(Newswire.net — June 16, 2016) — Chronic back pain is one of the most common conditions in the modern world. Herniated discs are among one of the most frequent reasons for this resulting pain, which in turn means that eliminating this pain coincides with treating the herniated disc.
The problem is that many patients do not understand what a herniated disc is, nor do they know what causes it. This makes their treatment outlook less optimistic than it should be.
Let’s explore what a herniated disc is, and how you can treat it.
What is a Herniated Disc?
The spine is not a solid structure. It is a series of rigid structures connected by protective padding, which in turn allows it to bend during everyday motions.
The protective padding of the vertebrae is known as a disc. This anatomical feature, despite the name of the associated condition, does not “slip” when the back incurs damage.
A herniated disc results in this padding bulging to one side or simply becoming irritated. It is less pliable in this state, which means that the flexibility of the back is impaired and pain may be present.
When left untreated, most herniated discs will not improve. They will tend to remain at an equal level of pain, or they will increase with regards to the intensity of pain. The latter happens because of the buildup of scar tissue and the lack of proper padding that may cause one vertebrae to grind on another.

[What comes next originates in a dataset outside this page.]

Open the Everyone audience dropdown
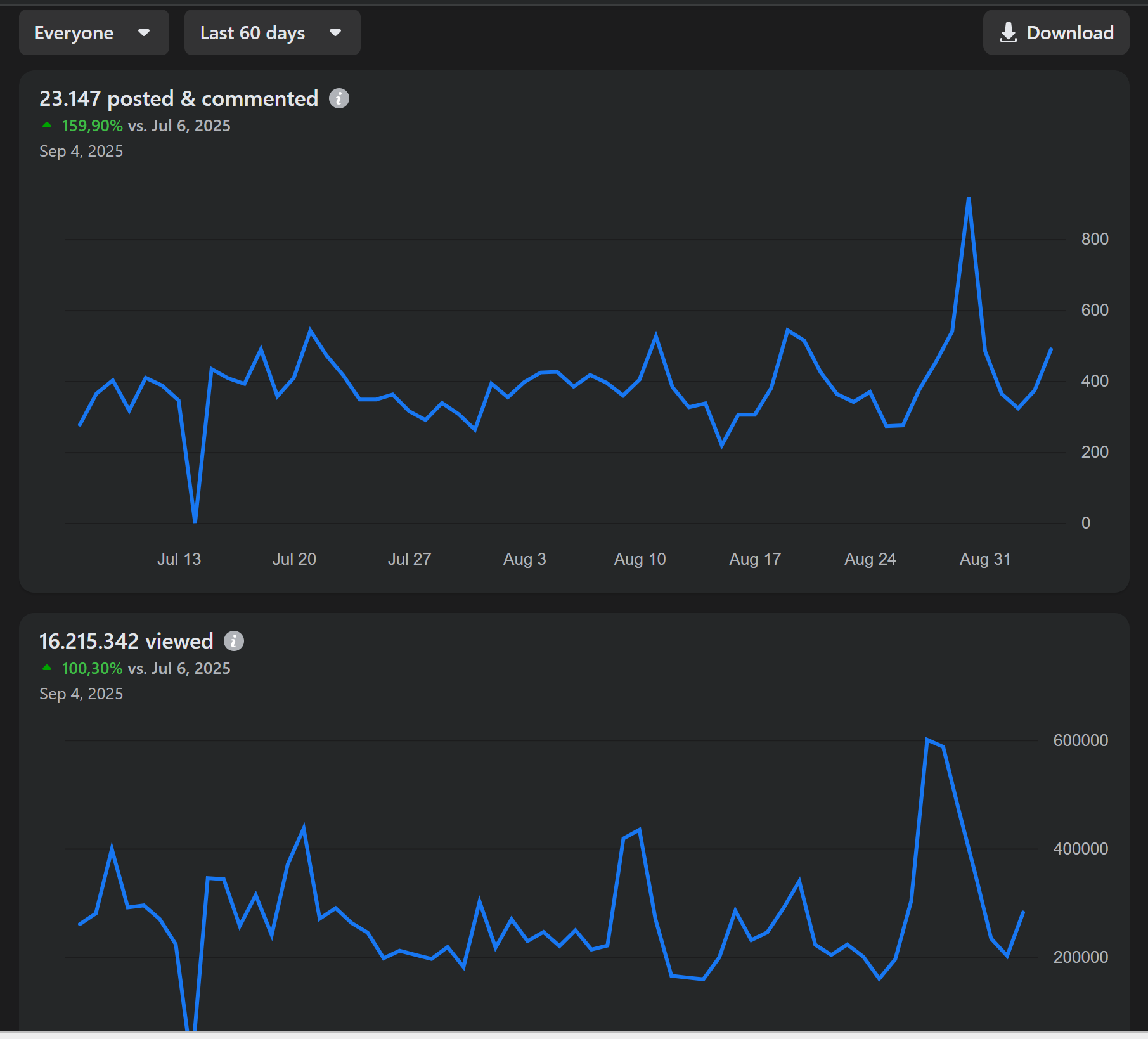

How Can a Herniated Disc Be Treated?
The ideal treatment for a herniated disc will vary depending upon the severity of the injury and the complications associated with it.
Minor cases, for example, can be treated by rest, limiting activity, and using cold compresses.
Moderate to severe cases will generally require the skill of pain specialists to resolve. This is because surgery, chiropractic techniques and other treatments may be needed to correct both the cause and the symptoms of a herniated disc.
Physical therapy is generally the first step for moderate cases of a herniated disc. This treatment is effective when combined with the proper amount of rest.
Chronic patients may require surgery to remove scar tissue and other problems that may cause a disc to become herniated for a prolonged period. The good thing about these procedures is that they tend to be less invasive, which in turn means that recovery does not have to take as long.
Medicines for treating muscle spasms near the herniated disc may also be prescribed along with steroids to help reduce inflammation and pain.
Understanding Why Treatment is the Best Option
In cases where the injury to a disc surpasses a certain threshold, the injury will tend to persist. The body may be unable to repair it quickly enough to ensure that the proper range of motion, pliability of the disc and inflammation can be resolved.
When the injury persists to even a minor degree, this leads to the chronic pain that most people with a herniated disc are familiar with. The pain will continue to persist because the disc is unable to fully heal.
As the injury becomes a chronic one, scar tissue and other complications will arise. This can lead to the injury worsening by becoming more painful or forcing the affected person to experience longer episodes of pain or sensitivity.
Waiting is the worst option when dealing with a herniated disc. Even a light form of treatment like physical therapy can substantially increase a person’s range of motion and comfort levels while helping the injury to heal by increasing the blood flow to the herniated disc.